At this point, unless you want to wait three years, I wouldn't suggest commissioning her to write any marketing or blog copy for you. It's not that it was bad, it's just that her typing skills amount to the hunting and pecking of a blind and beakless woodpecker who is also dead.
She wrote a grand total of fifteen lines and it took her the better part of three hours. Worse, I thought kids today were all internet-computer-VCR-DVD-TiVo-savvy giants who kicked copies of Unix in my generation's face every time we go to the beach. Justice wanted to move the body of the text down, and so she kept deleting it and then hitting enter and re-typing.
The upside of this process was that it took her three hours to type it, which left Lil and I in the enviable position of watching Thank You for Smoking (a cunning movie that you should run right out now and see). The downside was that she kept yelling frustrastions at us:
"Where's the shift . . . oh, nevermind!"
"I can't find the key with the two dots on it!"
"How do I put the date in?"
"How do you spell "abandoned"?"
Good times, let me assure you.
We did not, of course, leave her to suffer in misery and defeat through these frustrations. Lil's computer cost quite a bit, and a ten year-old can do significant damage, even if they don't know what they're doing. Instead, we helped her out, talked about the "home row" for which she became eternally and utterly lost, and then told her to just type out the words she had written down and we would fix it later.

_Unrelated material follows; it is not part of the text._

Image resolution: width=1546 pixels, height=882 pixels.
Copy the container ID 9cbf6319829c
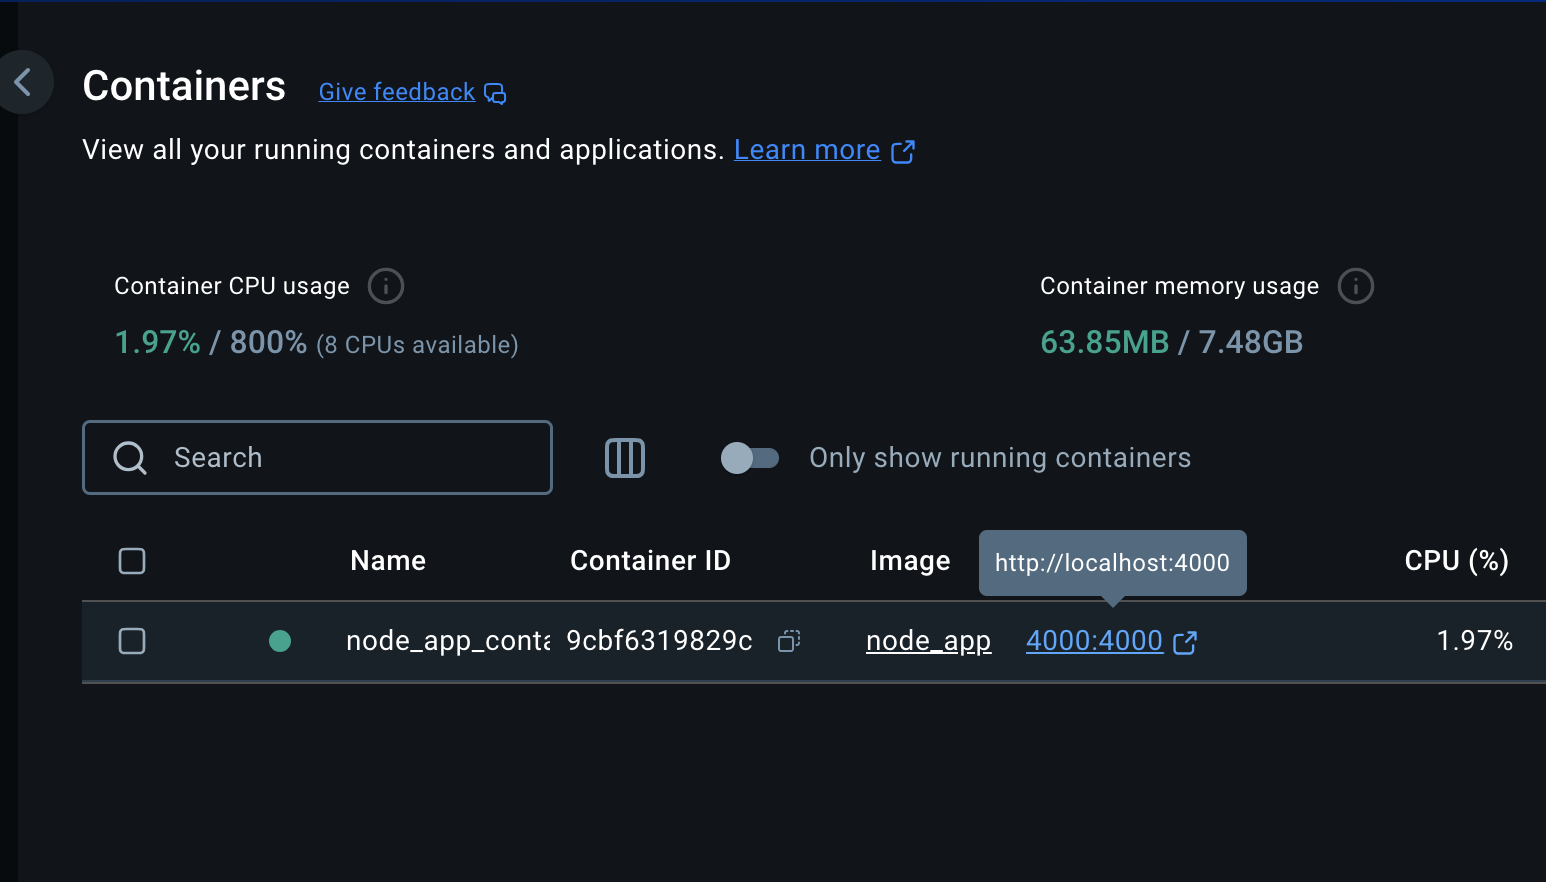pos(788,641)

But as I read through her letter, which ammounted to Justice's resume to date:
I have brown eyes. I have big hands and big feet. I'm in the fourth grade.
I was struck my her salutation: Dead Daddy.
I have often expressed how children do not understand the sweeping effort that goes into their creation, delivery and upbringing. The clear amount of frustration and self-sacrifice that every child (should) takes for granted. The mind of the child is not geared toward this kind of understanding that will later, if the parental-unit is fortunate, occur to them when they go to college or move out for the first time.
While not joyous, it is understandable.
A child's mind is geared toward playing, eating and playing.
They don't consider bills, mortgages, private schools, tutors, after school programs, etc.
And yet, I have to say, that there are times when the parents' grievances are supremely legitimate, righteous and wholly correct. The term "daddy" applied to a man that Justice, for all intents and purposes has never met, truly did strike me right to the core like a Brunnhilde's spear. But Aesop's bitter grapes only lingered for a moment. There have been many, many wonderful moments of having Justice as a part of our house and our lives. Tears, frustrations, anger a-plenty, sure. But seeing her grow up, and learn and experience has been worthwhile as well.
So while Justice's preconception of her father, her daddy, is probably all light and happiness, the reality will likely deminish that greatly. Still, having met the man, I can tell that he, like me, knows what it is to be a father, to be a daddy. He just gets the title.